**TASK DETAILS**
Repeat every record exactly as written, but leave out the pictures.
(PROVIDED RECORDS begins)
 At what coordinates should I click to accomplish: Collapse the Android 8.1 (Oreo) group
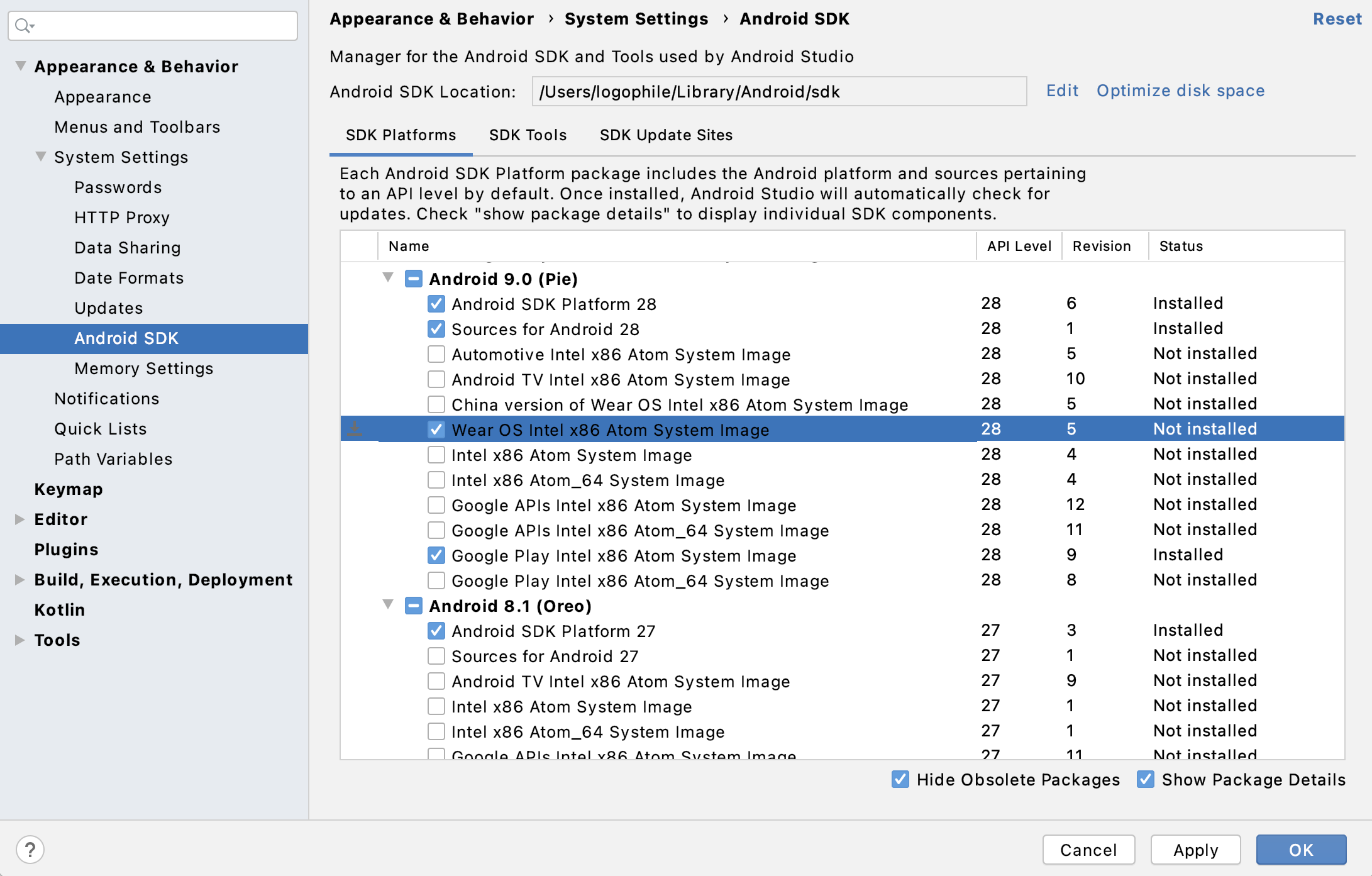tap(388, 604)
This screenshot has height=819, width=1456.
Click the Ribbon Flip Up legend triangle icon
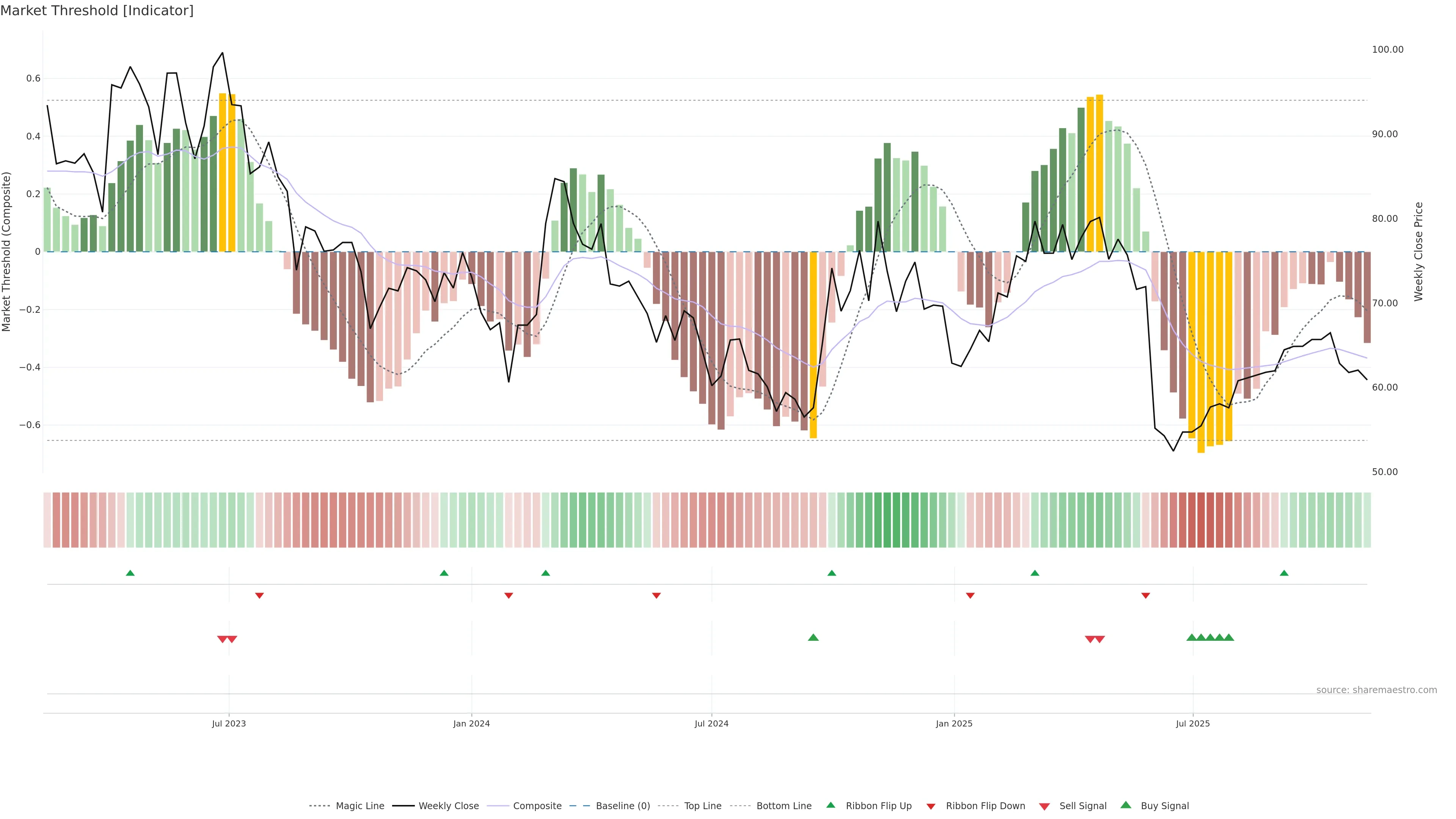[x=830, y=805]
(PROVIDED RECORDS ends)
**WRITTEN RESPONSE**
 At what coordinates should I click to accomplish: Collapse the Android 8.1 (Oreo) group
tap(388, 604)
This screenshot has height=819, width=1456.
Click the Ribbon Flip Up legend triangle icon
[x=830, y=805]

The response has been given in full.